Hesabım
    İngiltere'nin Oscar Adayı ''Dying to Divorce'' Türkiye'deki Kadına Yönelik Şiddeti Anlatıyor

    En İyi Uluslararası Film Kategorisi'nde Oscar için yarışan İngiliz belgeseli ''Dying to Divorce'' (Ölümüne Boşanmak) kadına yönelik şiddetin Türkiye boyutunu ele alıyor.

    Kadın Cinayetlerini Durduracağız Platformu'ndan avukat İpek Bozkurt ve platformun temsilcilerinden Ayşen Ece Kavas'ın, Türkiye'deki kadına yönelik şiddet gerçeğini anlattığı "Dying to Divorce" belgeseli İngiltere'nin En İyi Uluslararası Uzun Metrajlı filmi olarak Oscar'a aday gösterildi. Belgeselin yönetmen koltuğunda, ilk belgeselini çeken İngiliz yönetmen ve yapımcı Chloe Fairweather oturuyor. 

    Dying to Divorce, İngiltere'de 26 Kasım'da, Birleşmiş Milletler’in şiddetle mücadele amacıyla gerçekleştirdiği 16 Günlük Aktivizm Kampanyası ile aynı zamanda, vizyona girdi. Kadın Cinayetlerini Durduracağız Platformu'nun açtığı davaları takip eden film; 14 yaşındayken babası tarafından kendisinden on yaş büyük biriyle evllendirilen Arzu'nun ve Londra'da bir TV kanalında çaşırken evlenip Türkiye'ye dönen Kübra'nın hikayelerini aktarıyor. Zorla evlendirilen 14 yaşındaki Arzu boşanmak istediğinde, kocası tarafından defalarca vuruluyor. Kızının doğumundan hemen sonra kocasının şiddetine maruz kalan Kübra'da ise beyin hasarı oluşuyor ve kocası bu durumun doğumdan kaynaklı olduğunu iddia ediyor. Arzu ve Kübra'nın hikayelerinin yanı sıra, istatiksel olarak her üç kadından birinin şiddete uğradığı Türkiye'deki erkek egemen zihniyetin yarattığı travmalar, İpek Bozkurt ve Ayşen Ece Kavas'ın anlatımlarıyla irdeleniyor. 

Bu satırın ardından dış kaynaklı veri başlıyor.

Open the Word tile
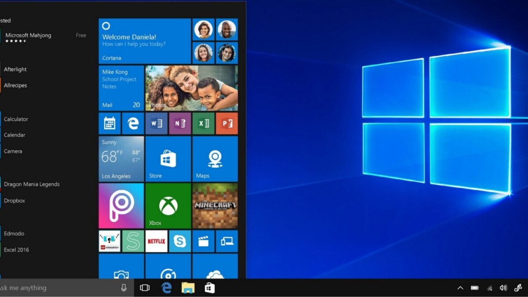This screenshot has height=297, width=528. [x=156, y=124]
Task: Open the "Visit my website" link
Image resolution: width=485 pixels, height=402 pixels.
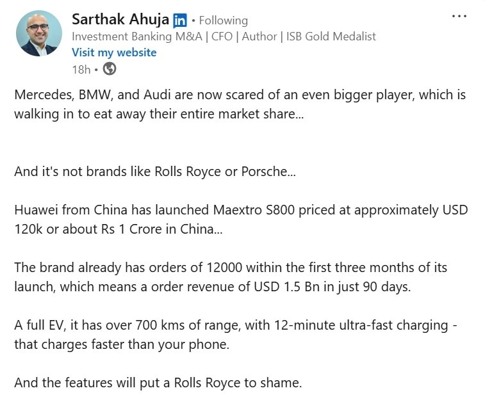Action: [114, 52]
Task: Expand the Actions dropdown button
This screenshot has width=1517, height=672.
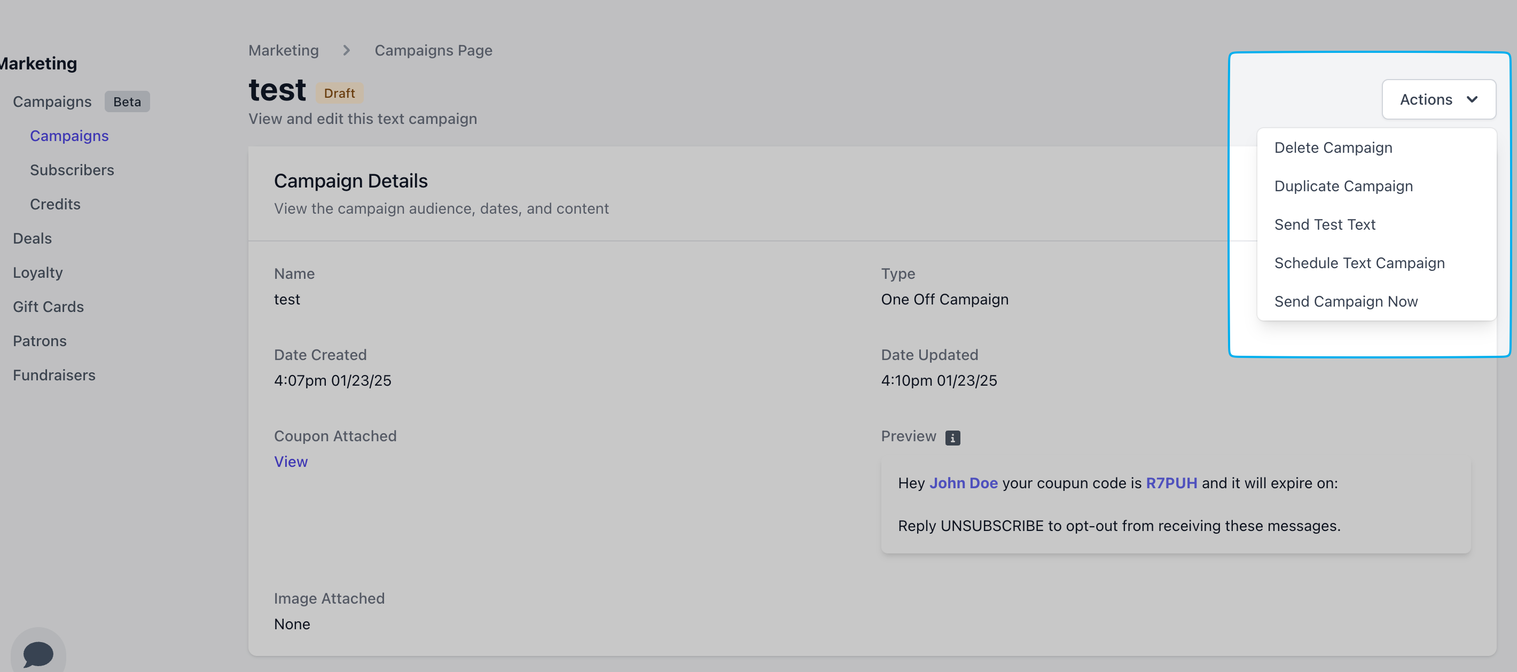Action: [x=1438, y=100]
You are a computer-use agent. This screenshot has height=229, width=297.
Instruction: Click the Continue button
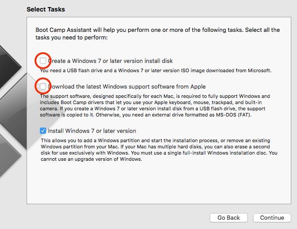tap(272, 217)
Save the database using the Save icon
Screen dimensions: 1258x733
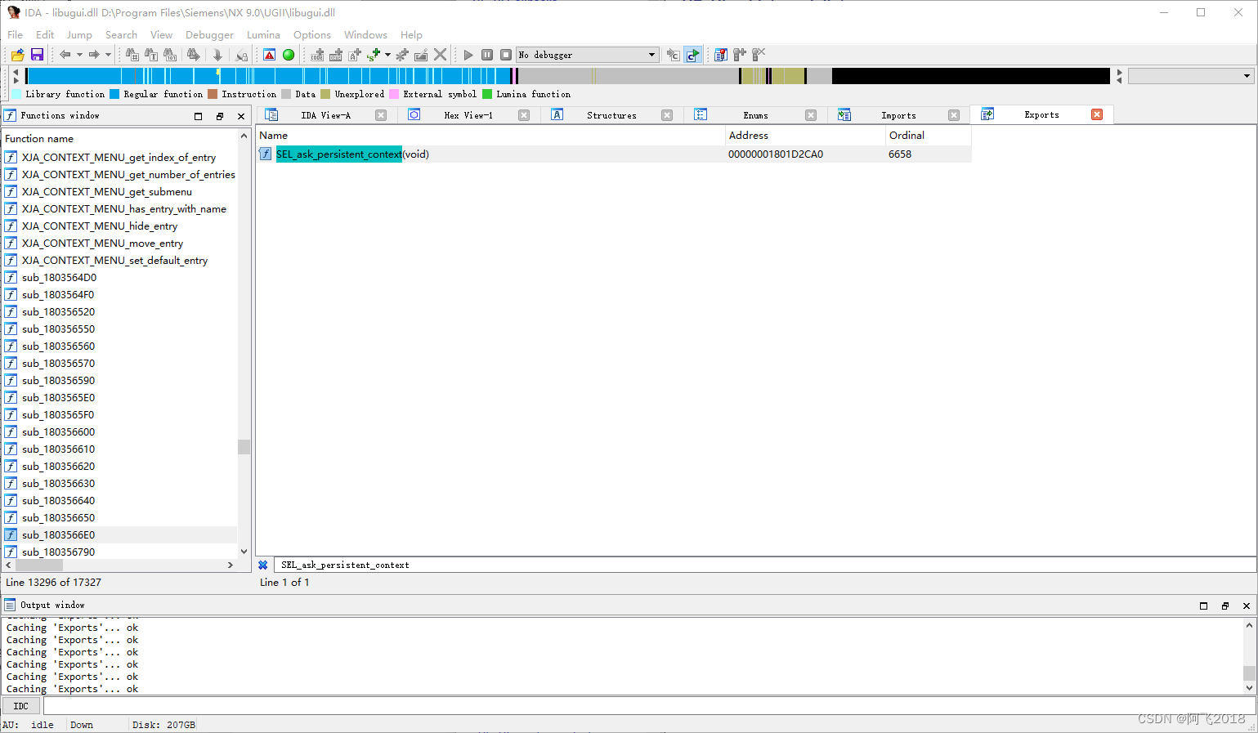(x=37, y=54)
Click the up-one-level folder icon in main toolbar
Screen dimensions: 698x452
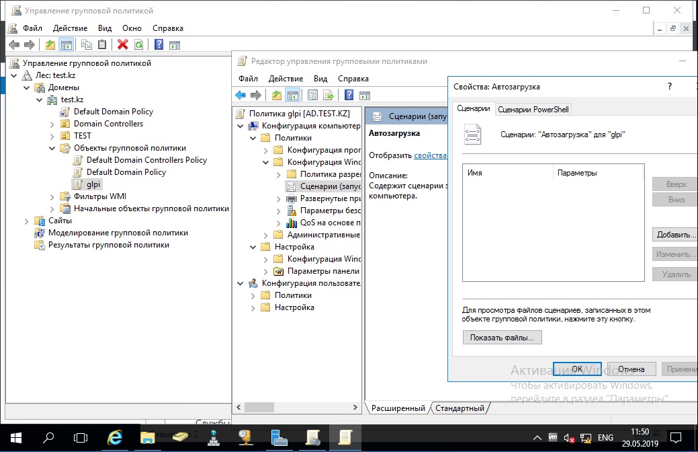(50, 44)
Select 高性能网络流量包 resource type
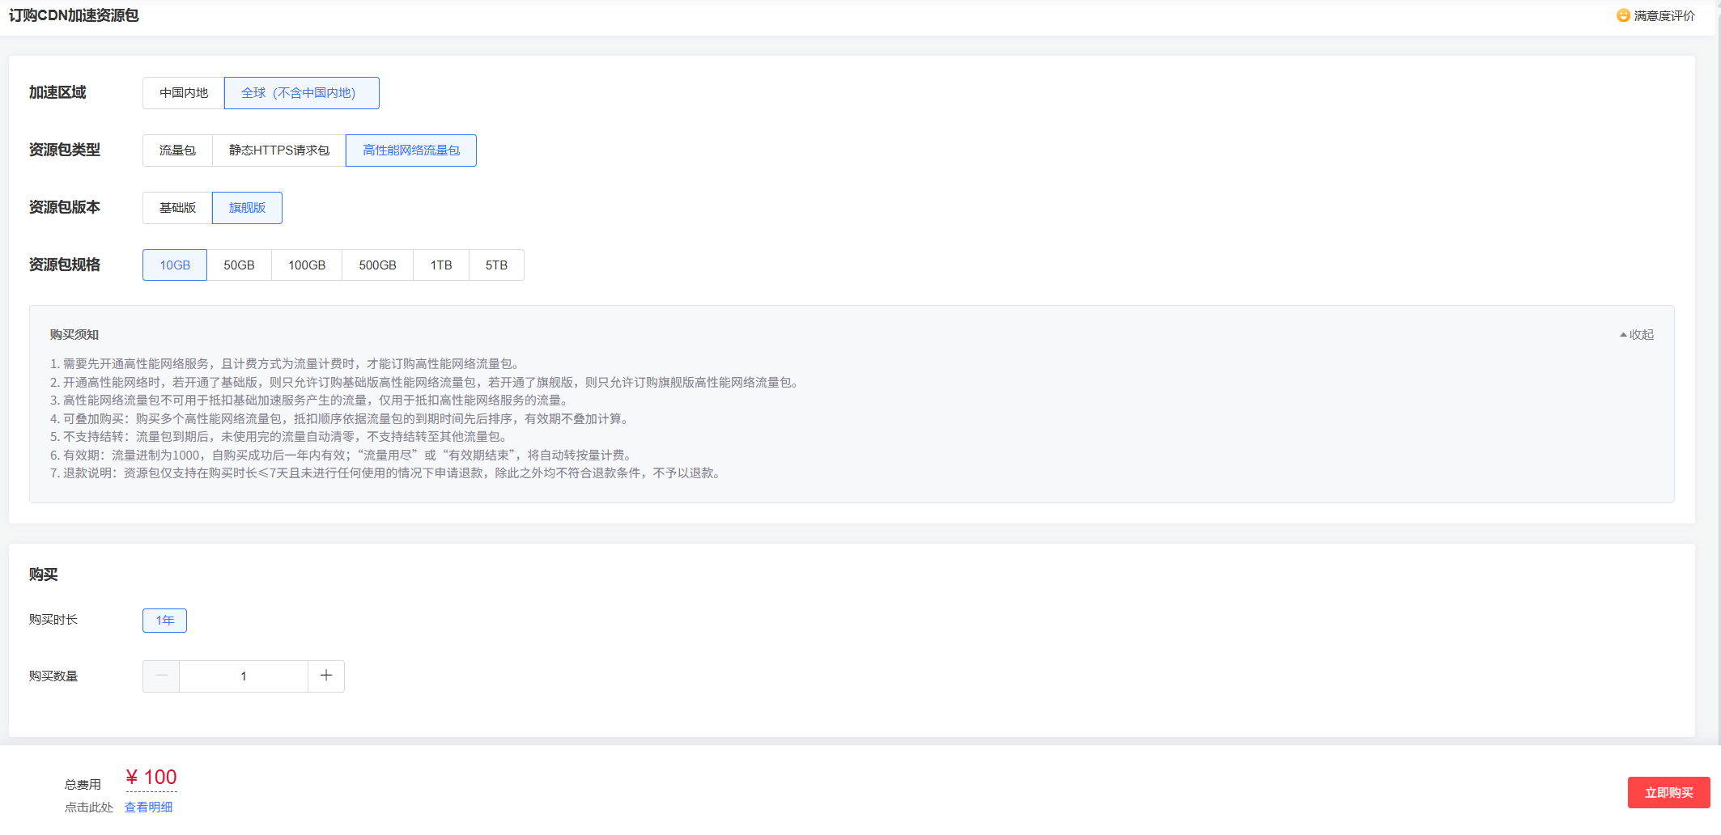The width and height of the screenshot is (1721, 835). click(x=410, y=150)
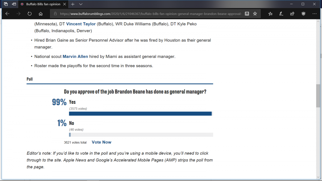Close the Buffalo Bills fan opinion tab
Image resolution: width=322 pixels, height=181 pixels.
(x=64, y=4)
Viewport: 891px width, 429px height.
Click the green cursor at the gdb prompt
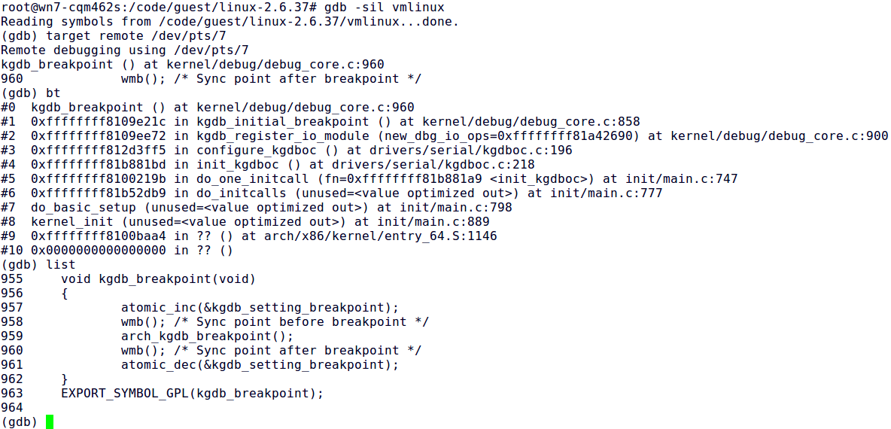tap(50, 421)
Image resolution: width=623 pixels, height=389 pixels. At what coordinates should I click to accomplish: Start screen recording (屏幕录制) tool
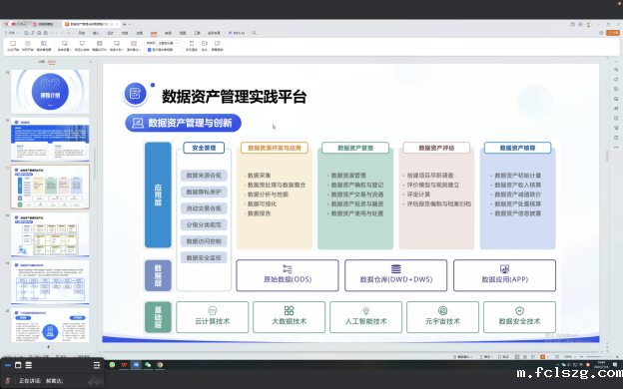coord(217,46)
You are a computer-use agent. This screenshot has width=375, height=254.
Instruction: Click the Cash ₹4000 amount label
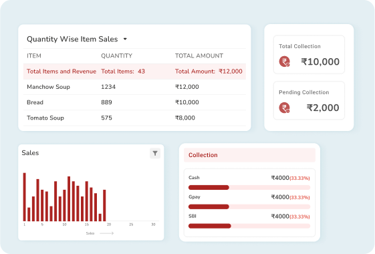[280, 178]
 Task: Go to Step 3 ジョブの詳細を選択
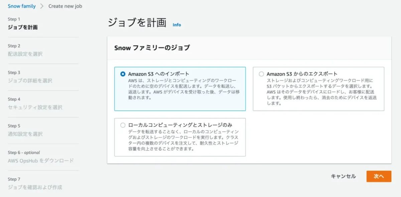point(30,81)
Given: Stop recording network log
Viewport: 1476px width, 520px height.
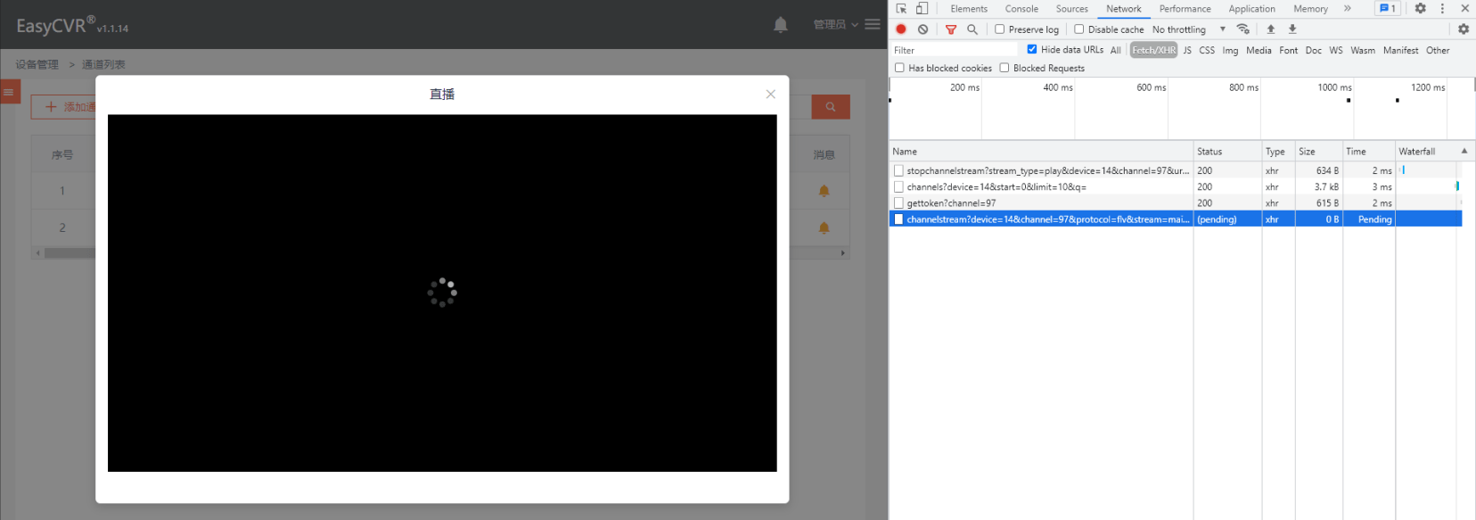Looking at the screenshot, I should [901, 29].
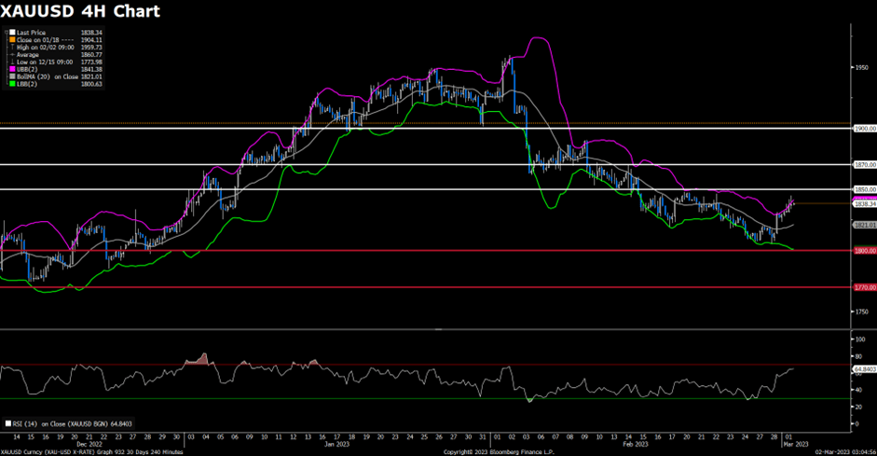Click the RSI (14) legend swatch
Image resolution: width=877 pixels, height=456 pixels.
click(x=6, y=422)
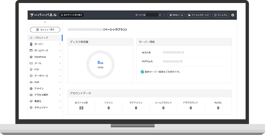Open ファイルマネージャ button

(x=198, y=15)
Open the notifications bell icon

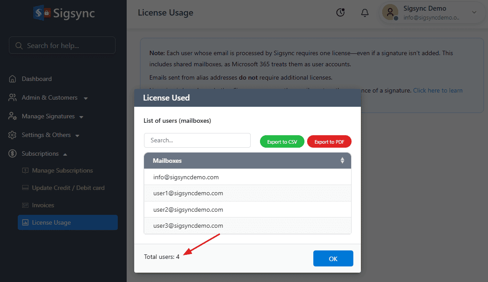click(365, 13)
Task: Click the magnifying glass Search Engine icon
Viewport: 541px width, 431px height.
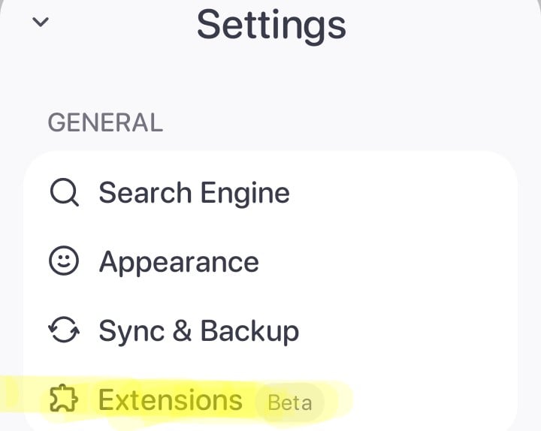Action: [x=64, y=193]
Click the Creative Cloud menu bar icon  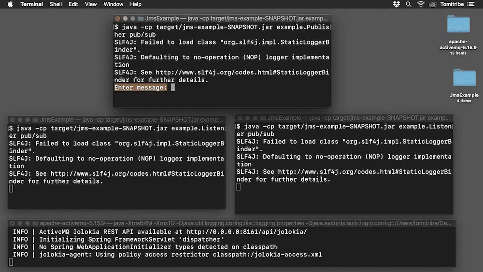coord(433,4)
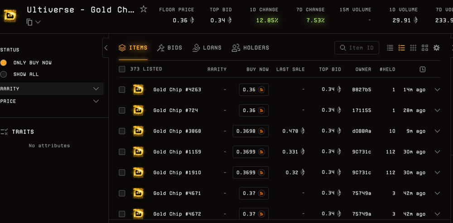453x223 pixels.
Task: Buy Gold Chip #3868 at 0.3698
Action: pos(251,131)
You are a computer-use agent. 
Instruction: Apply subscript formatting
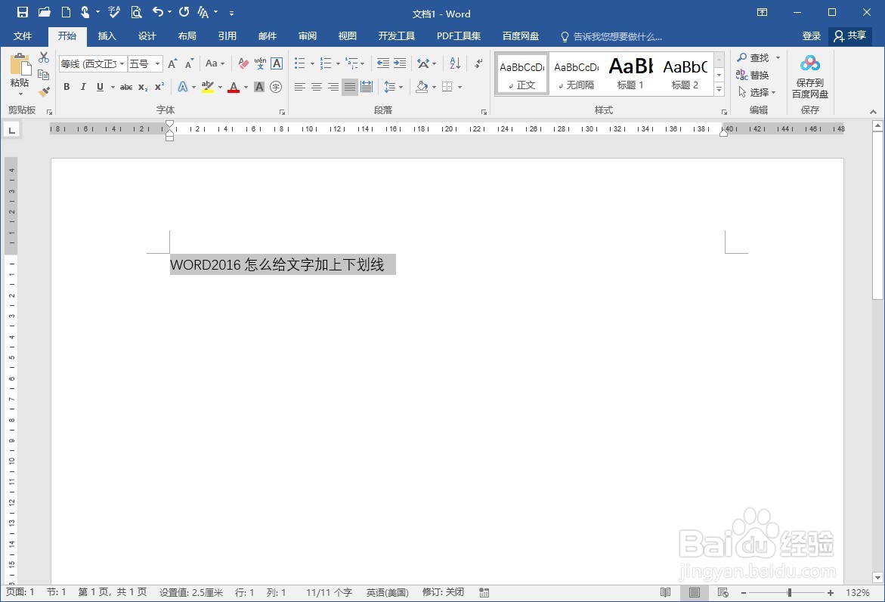[143, 87]
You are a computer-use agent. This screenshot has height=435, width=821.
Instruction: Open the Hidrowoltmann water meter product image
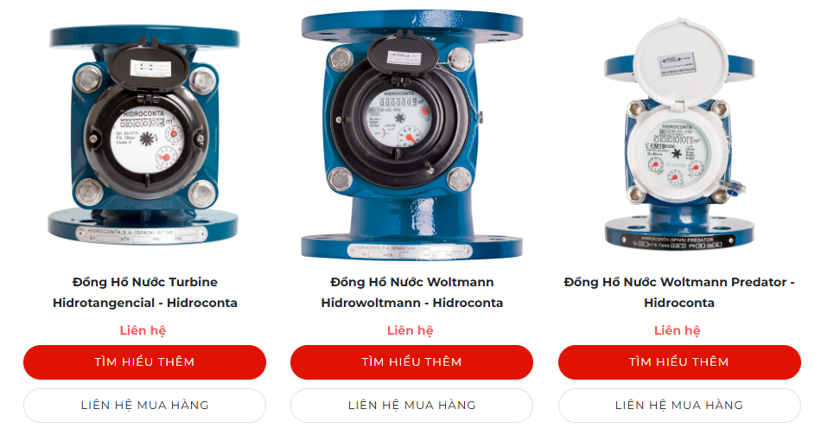coord(412,135)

    Belgesel, başka bir kısa film projesinden çalışırken Kadın Cinayetlerini Durduracağız platformuyla tanışan yönetmen Chloe Fairweather ve yapımcı Sinead Kirwan'ın beş yıllık yoğun çalışmasıyla tamamlanmış. “Bu film, Türk kadınlarını istismara karşı korumak ve şiddet uygulayanları adalete teslim etmek için mücadele eden cesur bir avukat olan İpek Bozkurt'un çalışmalarını takip ediyor. Beş yılda tamamlanan film, İpek'in ve temsil ettiği kadınların bakış açısıyla çekilmiş içten bir yapım. Onların gözünden, kadın hak ve özgürlüklerindeki kısıtlamalara karşı ve bağımsızlıkları için verdikleri inanılmaz mücadeleye, kocalarının açtığı korkunç yaraların üstesinden gelmelerine tanık oluyoruz.” diyen Fairweather, belgeseli hayata geçirmekteki amacını “Bu durum hakkında farkındalık yaratmak istiyorum ama aynı zamanda insanların filmdeki kadınların inanılmaz gücü ve cesaretinden ilham almasını da istiyorum.” diyerek açıklıyor. Chloe Fairweather, ayrıca, filmin İngiltere'deki galasında verdiği bir röportajda filmin Türkiye'de ve Türk yapımcılar tarafından çekilmesinin çok riskli olacağını düşündüğünü belirtti. 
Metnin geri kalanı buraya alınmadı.